|
THE QUIET Send This Review to a Friend
Director Jamie Babbit’s “The Quiet,” with a screenplay by Abdi Nazemian and Micah Schraft, teeters between the daring and the ludicrous. It would seem to be making a statement against incestuous abuse, but some of the scenes are so over the top as to veer toward parody. Yet one’s attention is not allowed to wander, primarily because of the performers and their histrionics.
Get a load of this household.

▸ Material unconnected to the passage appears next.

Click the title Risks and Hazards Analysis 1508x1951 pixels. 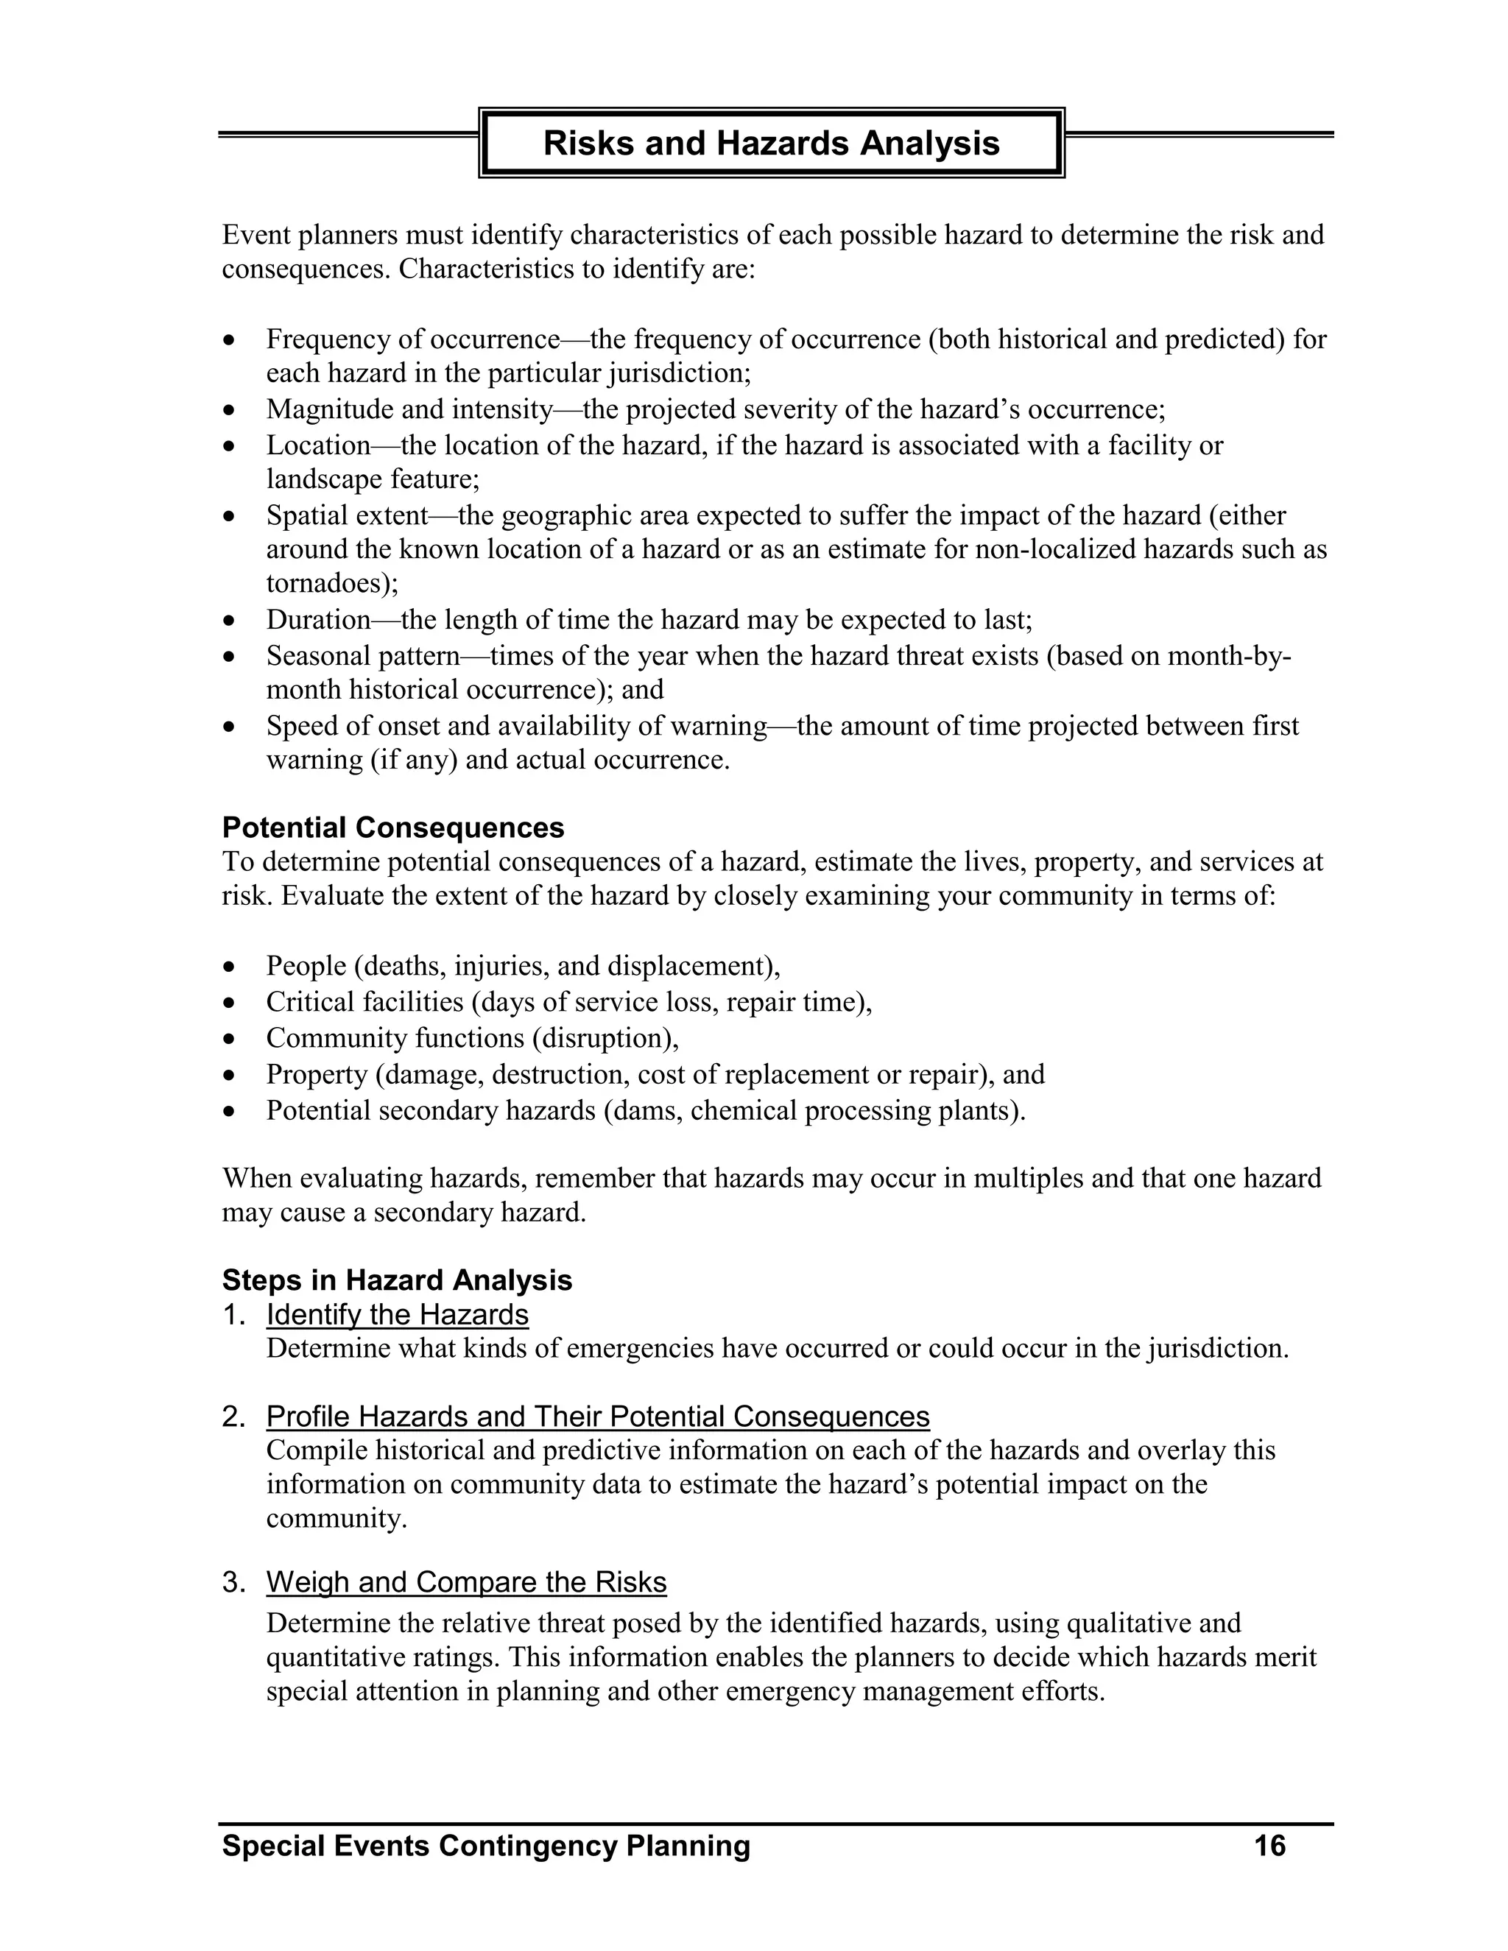point(771,143)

In a suburban town Edie Falco and Martin Donovan play parents, Olivia and Paul, who have a pretty cheerleader daughter named Nina (Elisha Cuthbert), who flaunts her sexuality and arrogance and poses a behavior problem. Olivia and Paul adopt Dot, an orphaned teenager (Camilla Belle), who is deaf but can lip read. Her presence becomes a catalyst in the family, and the atmosphere grows increasingly tense.
Nina is daddy’s girl in more ways than one, and Olivia, her mom, is spaced out on drugs. Donovan as Paul gives the kind of performance that makes one nervous, and rightly so. There is creepiness hovering over this household, and one senses that fury may erupt at any moment.
The screenplay stretches the boundaries like a soap opera gone off the deep end. A Sony Pictures Classics release.